What needs to be done - Give back every entry below, exactly as written.

Collected data entries -
◇ ◇ ◇ ◇
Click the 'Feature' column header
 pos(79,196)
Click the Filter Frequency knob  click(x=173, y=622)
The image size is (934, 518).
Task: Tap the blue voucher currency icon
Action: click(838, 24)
◇ ◇ ◇ ◇
Answer to this task -
Click the 'Feature' column header
 pos(79,196)
Click the Filter Frequency knob  click(x=173, y=622)
The image size is (934, 518).
Task: Tap the blue voucher currency icon
Action: click(838, 24)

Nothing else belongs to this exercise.